Kate Baggott's Blog: Cornfields of the Sea - Posts Tagged "making-money-on-ebooks"

How 40 year-old Writers Spend Friday Nights

It's Saturday morning, my youngest has just awoken and is busy greeting the dog with good morning pats on the head. I have been awake for hours thinking, thinking and thinking. This is a completely different activity from tweeting, Facebooking and other ways that I waste time.

Last night, in celebration of Friday night, I googled myself and found an archive of articles from a site I used to write for in the UK almost a decade ago. TrAce was a university-run forum for the discussion of issues in arts, education and Interactive Media. I wrote an article about blogs and won a writing contest they ran. Over the next few years their editor, Randy Adams commissioned me to write a pair of articles about spam and eBooks.

When I released Love from Planet Wine Cooler in January 2012, I didn't even think of the article I'd written or consider the lessons I'd learned about writing for a living or media income streams.

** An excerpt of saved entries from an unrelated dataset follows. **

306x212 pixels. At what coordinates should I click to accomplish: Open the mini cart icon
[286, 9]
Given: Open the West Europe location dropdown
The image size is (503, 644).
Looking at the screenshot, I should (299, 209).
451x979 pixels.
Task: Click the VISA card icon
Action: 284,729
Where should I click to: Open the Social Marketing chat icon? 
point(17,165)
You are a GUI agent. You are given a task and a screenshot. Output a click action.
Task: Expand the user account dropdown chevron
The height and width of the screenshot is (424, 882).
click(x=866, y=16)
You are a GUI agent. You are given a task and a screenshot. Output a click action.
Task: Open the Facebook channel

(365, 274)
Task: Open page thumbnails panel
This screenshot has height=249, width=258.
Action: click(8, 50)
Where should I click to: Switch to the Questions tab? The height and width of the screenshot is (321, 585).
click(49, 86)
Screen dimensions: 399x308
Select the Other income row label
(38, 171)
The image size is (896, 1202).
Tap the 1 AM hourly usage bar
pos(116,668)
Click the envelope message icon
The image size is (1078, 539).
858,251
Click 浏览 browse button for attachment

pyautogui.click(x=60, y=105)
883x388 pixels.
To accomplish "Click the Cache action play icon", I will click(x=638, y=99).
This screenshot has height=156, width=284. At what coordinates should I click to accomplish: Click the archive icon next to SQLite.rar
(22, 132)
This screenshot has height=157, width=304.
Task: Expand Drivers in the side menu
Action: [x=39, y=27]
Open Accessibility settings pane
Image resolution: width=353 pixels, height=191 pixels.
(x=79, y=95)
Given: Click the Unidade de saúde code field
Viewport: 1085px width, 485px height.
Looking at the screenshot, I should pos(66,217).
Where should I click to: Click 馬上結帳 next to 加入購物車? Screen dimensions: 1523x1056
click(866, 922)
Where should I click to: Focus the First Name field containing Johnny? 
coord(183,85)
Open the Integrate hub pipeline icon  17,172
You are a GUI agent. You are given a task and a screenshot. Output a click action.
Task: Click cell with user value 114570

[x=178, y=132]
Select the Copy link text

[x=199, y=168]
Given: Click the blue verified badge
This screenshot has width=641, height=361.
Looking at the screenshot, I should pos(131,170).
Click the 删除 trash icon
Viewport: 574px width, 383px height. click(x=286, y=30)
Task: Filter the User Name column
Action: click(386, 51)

In May 1996, right after I finished my MFA in Creative Writing, I paid my rent with a cheque I'd earned writing. The article was about how the advice well-meaning people give young women about how to find a man, is always a bust...unless you apply that advice to finding the right shampoo. The article appeared in a free beauty magazine drug stores used to give to customers who spent $10 or more on make up. Since I lived in a run-down house in China town with 5 other graduate students, rent was more easily paid than it would be today. Still, earning rent money as a new writer, will never be as easy as it was then and that has nothing to do with slum standards or rising real estate prices.

Shortly after that article appeared, I got a got a job conducting research into how children and teens use the Internet and other Interactive technologies. I've made most of my income as a result of my ability to understand and explain new technologies ever since. But, and this important, I also teach and consult and those income streams buy my children their meals, summer camps and Christmas presents, not writing.

My eBook experiments have not lined my pockets. In fact, more than a year after its release, I expect to get my first royalty payments for Love from Planet Wine Cooler in July.

In fact, when I wrote the eBook article for trAce in 2005, I was probably just beginning to consider my first eBook experience.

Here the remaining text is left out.